* Reading passage
When I was kid, my older sister Maggi and I spent our summer days hanging out at the public library in South Miami. It was our ad hoc clubhouse. The building, constructed from large blocks of coral rock, was an oasis of cool inside the thick walls--a welcome respite from the pushing South Florida heat.
Every year the library held a summer reading program and contest for the kids with a big chart on the wall that showed how many books everyone read. In order to get your star you had to sit down with one of the librarians and tell him or her about the book you read. My sister and I read so much they put us on the honor system and had us write up the book reports ourselves.
Then, a month into the program, the head librarian told our mother we were making the other kids feel bad and that we should scale back. WHAAAT?!? {Cue sound of needle scratching across record.}
I was not about to curtail my reading to spare some other kids feelings. But for the rest of that summer we only got one star for every
three books we read. My sister just stopped keeping track. I kept reading and submitting my reports, but I never quite got over the unfairness and ridiculous charade of that incident. I went on to win the prize for most books read that year, a plaid book satchel with real leather straps on the flap. I gave it to my sister.
This year in memory of my sister, and as a way to deal with the lingering grief, I decided to re-connect to those lazy carefree days we spent reading for sheer pleasure. I started my own summer reading program beginning on Memorial Day and ending on Labor Day. I read at the beach, in the park, in airports and on planes, trains and busses.
I spent the past three months with a book and glass of wine as often as possible and it was the best summer I’ve had in years. My final tally came to seventeen books read over fifteen weeks. Now where’s my book bag? ;-)
So, what did you read this summer?
Here’s what I read:
The Vacationers by Emma Straub--
I’m always game for a family dysfunction pop-sociological modern manners tale. I was expecting something like the pitch perfect
Where’d You Go Bernadette, but this did not deliver for me in the same way.
*
The Wallcreeper by Nell Zink-- Fascinating and weird and utterly compelling. This story had an odd trajectory careening past several topics including birds, working in corporations, and environmental political acts but it all came together for me within a structure that was almost no structure at all. I know several people who throughly disliked this book, but I quite enjoyed it.

* Recorded data
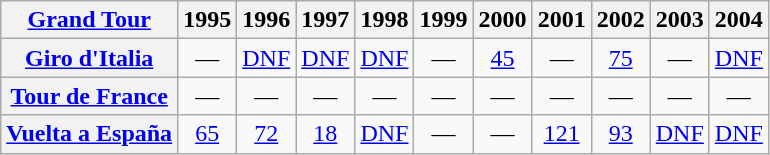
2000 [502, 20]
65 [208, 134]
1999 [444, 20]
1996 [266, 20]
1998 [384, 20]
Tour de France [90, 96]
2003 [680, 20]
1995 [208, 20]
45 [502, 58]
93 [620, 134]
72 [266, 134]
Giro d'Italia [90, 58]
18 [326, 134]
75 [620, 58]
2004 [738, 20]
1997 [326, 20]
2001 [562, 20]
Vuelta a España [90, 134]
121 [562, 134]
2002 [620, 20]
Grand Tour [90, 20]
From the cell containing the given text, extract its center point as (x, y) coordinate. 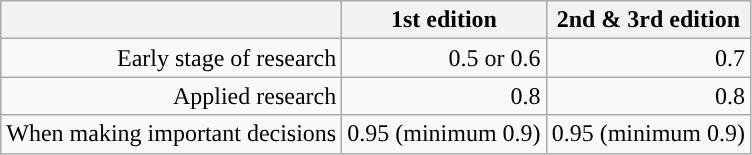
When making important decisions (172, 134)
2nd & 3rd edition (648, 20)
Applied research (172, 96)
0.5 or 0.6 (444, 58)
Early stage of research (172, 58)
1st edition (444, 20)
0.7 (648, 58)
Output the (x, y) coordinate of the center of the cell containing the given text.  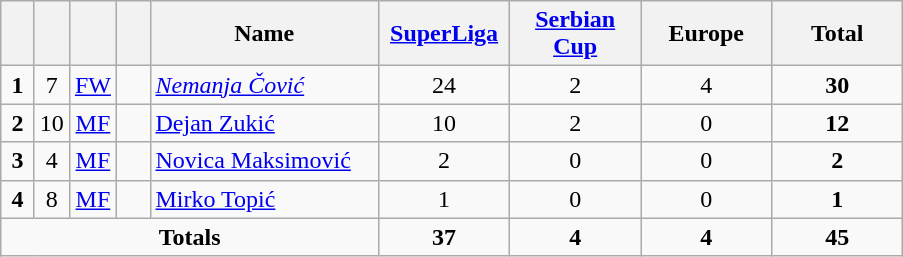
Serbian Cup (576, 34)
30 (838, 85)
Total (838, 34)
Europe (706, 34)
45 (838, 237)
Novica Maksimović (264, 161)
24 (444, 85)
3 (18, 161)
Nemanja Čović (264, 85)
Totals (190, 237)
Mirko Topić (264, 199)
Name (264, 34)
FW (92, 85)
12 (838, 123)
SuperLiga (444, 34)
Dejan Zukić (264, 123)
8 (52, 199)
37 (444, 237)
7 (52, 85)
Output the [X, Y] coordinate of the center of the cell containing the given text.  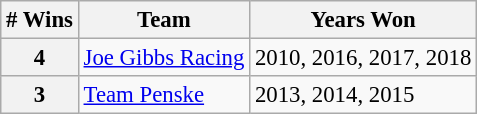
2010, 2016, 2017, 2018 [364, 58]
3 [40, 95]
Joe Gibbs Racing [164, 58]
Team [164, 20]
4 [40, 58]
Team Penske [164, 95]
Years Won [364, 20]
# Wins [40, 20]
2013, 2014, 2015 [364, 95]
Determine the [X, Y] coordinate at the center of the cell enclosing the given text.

* Things to do
A - In the summer reading post, what prize did the writer win for reading the most books?
B - Rewrite the part of the summer reading post starting at "Here’s what I" and ending at "quite enjoyed it.", putting "strange" in place of "weird".
The items aren't needed here.

* Set of answers
A - A plaid book satchel with real leather straps on the flap.

B -
Here’s what I read:
The Vacationers by Emma Straub--
I’m always game for a family dysfunction pop-sociological modern manners tale. I was expecting something like the pitch perfect
Where’d You Go Bernadette, but this did not deliver for me in the same way.
*
The Wallcreeper by Nell Zink-- Fascinating and strange and utterly compelling. This story had an odd trajectory careening past several topics including birds, working in corporations, and environmental political acts but it all came together for me within a structure that was almost no structure at all. I know several people who throughly disliked this book, but I quite enjoyed it.